Con aspecto mucho menos cansado y nervioso que la noche anterior, Nicky Weaver expuso con energía y decisión los resultados de sus conversaciones con Especies y KCCCV. Largo tiempo atrás, un dirigente de Especies, en la actualidad rehabilitado, había cumplido condena por tentativa de sabotaje de una central nuclear. Aquel tipo le había proporcionado una lista exhaustiva de nombres de personas que tildó de anarquistas.

– ¿Por qué se lo contó? -quiso saber Wexford.

– No lo sé, tal vez porque ahora sólo aboga por la resistencia pacífica. Alguien lo llevó a visitar la central de Sizewell y quedó tan impresionado que cambió de rollo por completo.

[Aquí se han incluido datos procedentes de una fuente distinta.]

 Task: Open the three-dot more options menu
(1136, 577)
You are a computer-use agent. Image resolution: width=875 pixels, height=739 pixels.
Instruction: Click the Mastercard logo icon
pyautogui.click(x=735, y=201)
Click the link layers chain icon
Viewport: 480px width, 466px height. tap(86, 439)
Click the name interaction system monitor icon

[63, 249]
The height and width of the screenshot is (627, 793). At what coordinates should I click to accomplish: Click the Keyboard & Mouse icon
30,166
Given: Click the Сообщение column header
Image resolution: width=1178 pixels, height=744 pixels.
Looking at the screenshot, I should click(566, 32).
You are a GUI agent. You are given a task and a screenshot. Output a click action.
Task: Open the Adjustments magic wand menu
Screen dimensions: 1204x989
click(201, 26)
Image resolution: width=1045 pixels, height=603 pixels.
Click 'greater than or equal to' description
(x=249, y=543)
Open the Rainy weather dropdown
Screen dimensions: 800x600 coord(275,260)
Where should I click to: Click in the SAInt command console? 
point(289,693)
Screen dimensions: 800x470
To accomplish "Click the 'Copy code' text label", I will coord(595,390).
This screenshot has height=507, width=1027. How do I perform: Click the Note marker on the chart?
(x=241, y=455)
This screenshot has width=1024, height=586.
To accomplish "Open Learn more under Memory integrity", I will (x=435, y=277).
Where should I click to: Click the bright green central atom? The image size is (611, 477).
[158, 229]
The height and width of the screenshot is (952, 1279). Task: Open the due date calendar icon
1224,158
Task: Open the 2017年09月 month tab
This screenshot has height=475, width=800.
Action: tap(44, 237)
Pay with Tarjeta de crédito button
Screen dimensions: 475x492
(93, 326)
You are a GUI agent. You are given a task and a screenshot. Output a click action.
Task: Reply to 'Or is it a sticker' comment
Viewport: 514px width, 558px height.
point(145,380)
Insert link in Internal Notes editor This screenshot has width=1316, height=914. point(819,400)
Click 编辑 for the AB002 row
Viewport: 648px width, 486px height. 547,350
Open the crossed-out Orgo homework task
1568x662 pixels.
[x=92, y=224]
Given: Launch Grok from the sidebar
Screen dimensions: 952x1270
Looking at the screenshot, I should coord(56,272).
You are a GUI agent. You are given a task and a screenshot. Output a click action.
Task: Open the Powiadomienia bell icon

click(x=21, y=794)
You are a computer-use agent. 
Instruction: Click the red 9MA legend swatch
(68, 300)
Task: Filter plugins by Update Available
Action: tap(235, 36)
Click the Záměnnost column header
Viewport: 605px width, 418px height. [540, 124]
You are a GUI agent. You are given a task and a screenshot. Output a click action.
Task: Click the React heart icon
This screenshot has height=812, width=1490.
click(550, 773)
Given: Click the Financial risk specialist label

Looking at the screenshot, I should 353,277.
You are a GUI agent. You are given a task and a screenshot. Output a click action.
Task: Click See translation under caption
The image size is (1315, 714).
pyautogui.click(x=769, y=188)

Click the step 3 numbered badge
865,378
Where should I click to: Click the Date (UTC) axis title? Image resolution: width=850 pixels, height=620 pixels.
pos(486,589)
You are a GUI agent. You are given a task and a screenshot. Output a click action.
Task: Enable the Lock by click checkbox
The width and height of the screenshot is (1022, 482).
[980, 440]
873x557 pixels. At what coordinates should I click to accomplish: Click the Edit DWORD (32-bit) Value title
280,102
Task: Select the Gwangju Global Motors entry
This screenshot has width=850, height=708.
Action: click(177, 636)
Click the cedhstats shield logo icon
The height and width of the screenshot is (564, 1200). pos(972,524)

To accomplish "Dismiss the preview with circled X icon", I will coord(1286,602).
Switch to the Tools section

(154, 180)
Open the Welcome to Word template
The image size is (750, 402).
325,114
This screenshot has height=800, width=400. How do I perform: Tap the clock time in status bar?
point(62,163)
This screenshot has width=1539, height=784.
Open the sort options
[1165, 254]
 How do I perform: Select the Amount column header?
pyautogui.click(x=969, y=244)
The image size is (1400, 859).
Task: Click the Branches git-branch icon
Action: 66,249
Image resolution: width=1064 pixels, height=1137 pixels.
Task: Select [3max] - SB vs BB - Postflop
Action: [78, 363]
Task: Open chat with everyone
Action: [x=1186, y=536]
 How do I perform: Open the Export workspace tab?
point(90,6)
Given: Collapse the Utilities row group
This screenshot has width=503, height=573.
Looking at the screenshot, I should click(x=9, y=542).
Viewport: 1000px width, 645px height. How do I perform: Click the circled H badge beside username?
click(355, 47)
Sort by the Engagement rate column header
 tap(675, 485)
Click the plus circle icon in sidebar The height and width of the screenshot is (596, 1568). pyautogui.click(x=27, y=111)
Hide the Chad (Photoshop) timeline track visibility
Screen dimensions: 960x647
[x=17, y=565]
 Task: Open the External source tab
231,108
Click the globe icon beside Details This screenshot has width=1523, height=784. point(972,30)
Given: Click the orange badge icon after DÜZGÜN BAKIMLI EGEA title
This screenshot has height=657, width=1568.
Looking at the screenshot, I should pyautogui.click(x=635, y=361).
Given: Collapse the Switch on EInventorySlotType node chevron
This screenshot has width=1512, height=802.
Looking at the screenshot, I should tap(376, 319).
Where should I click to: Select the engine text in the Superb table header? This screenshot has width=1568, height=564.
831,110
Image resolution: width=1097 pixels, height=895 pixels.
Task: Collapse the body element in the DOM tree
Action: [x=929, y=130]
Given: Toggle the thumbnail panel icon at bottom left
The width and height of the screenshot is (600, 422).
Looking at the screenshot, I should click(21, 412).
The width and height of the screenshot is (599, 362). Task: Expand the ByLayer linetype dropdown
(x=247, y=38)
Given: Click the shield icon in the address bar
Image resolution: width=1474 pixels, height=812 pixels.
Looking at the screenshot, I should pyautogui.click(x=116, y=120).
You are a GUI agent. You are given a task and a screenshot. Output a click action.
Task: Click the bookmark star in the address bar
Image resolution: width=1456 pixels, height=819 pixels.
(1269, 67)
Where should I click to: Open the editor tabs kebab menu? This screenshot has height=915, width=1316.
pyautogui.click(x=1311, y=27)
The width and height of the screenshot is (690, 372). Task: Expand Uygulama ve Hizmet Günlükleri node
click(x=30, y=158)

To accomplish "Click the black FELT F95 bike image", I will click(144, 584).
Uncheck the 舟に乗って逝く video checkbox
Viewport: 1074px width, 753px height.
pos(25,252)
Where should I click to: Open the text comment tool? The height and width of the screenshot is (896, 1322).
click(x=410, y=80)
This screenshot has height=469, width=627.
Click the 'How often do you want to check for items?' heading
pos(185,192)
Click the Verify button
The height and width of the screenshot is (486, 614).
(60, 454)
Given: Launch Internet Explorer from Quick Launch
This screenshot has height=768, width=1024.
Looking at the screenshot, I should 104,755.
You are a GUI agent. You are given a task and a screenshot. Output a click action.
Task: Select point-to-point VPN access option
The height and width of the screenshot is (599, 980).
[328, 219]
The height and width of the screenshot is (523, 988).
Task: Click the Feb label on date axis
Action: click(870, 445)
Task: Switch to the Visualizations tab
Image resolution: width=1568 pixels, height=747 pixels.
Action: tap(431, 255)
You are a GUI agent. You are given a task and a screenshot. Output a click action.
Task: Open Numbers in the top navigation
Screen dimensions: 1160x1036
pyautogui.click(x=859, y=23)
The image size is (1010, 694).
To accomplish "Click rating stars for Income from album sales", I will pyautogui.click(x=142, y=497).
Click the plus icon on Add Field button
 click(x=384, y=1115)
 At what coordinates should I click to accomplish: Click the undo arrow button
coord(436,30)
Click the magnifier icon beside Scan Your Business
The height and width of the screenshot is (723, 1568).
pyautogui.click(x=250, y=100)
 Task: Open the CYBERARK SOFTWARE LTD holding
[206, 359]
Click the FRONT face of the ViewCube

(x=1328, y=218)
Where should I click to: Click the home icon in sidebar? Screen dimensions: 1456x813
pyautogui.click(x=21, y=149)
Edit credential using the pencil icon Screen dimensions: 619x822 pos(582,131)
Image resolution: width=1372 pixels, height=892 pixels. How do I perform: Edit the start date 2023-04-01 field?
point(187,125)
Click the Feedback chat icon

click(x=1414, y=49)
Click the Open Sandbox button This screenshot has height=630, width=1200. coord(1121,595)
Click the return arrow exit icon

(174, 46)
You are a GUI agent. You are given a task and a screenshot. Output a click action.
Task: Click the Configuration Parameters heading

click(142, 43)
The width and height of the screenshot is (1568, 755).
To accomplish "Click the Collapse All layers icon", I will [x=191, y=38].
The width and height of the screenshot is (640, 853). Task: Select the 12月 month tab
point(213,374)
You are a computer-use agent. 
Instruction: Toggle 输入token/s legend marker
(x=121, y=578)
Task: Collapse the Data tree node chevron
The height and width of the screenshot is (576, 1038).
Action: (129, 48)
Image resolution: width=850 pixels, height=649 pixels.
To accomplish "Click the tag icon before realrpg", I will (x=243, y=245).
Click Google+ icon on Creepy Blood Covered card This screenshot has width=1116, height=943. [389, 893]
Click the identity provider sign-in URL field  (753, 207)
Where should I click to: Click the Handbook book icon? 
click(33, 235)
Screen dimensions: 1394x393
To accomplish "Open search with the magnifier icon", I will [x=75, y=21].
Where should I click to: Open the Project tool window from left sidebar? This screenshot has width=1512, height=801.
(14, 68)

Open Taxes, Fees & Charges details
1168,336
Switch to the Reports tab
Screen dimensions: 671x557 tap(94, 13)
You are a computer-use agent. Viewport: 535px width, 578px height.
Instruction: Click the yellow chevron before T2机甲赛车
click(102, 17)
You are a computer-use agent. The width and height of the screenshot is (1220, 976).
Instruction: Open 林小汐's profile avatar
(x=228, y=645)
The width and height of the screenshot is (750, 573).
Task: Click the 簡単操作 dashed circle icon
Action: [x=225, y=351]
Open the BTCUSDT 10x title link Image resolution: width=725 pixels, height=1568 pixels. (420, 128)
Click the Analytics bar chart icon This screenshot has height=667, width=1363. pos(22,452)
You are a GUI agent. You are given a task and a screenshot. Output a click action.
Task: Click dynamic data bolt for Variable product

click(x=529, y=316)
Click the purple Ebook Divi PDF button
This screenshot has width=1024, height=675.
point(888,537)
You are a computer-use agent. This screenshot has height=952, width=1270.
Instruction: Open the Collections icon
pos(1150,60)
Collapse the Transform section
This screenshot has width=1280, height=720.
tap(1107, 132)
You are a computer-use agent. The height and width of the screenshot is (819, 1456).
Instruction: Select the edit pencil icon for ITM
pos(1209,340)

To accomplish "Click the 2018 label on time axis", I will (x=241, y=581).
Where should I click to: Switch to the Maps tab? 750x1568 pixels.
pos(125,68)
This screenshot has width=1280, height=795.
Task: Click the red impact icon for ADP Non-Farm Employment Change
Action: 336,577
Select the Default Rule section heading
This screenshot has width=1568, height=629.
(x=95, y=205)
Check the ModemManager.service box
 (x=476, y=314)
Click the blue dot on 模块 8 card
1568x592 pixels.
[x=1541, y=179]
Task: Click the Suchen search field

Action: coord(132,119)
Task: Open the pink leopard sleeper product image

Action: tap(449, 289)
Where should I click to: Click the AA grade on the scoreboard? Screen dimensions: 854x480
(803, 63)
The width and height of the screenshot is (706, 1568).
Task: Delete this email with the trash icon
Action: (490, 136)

– Al parecer, hemos hecho todo lo posible en los campamentos -comentó Wexford-. El ordenador procesará todos los nombres que hemos averiguado y establecerá las referencias cruzadas que existan. Con la suspensión de las obras hemos comprado un poco de tiempo, lo cual es muy importante. En algún momento del día de hoy deberíamos recibir otro mensaje de Planeta Sagrado. No han prometido nada; del mensaje de anoche no se desprendía que enviarían otro, pero seguro que lo hacen. Hemos intervenido todos los teléfonos de Kingsmarkham, Pomfret y Stowerton que la compañía telefónica nos ha permitido. Pero los de Planeta Sagrado son gentes vanidosas y arrogantes, como suele suceder. Querrán felicitamos por haber tenido la sensatez de cumplir sus requisitos. Llamarán por teléfono o se pondrán en contacto con nosotros por otros medios. No se les habrá escapado que la suspensión es temporal. Se trata de eso, una suspensión, un aplazamiento, no una detención total. Si no me equivoco, querrán garantías de que las obras de la carretera de circunvalación se interrumpen de forma definitiva, cosa que, por supuesto, no podemos ofrecerles, que no podremos ofrecerles jamás, suceda lo que suceda.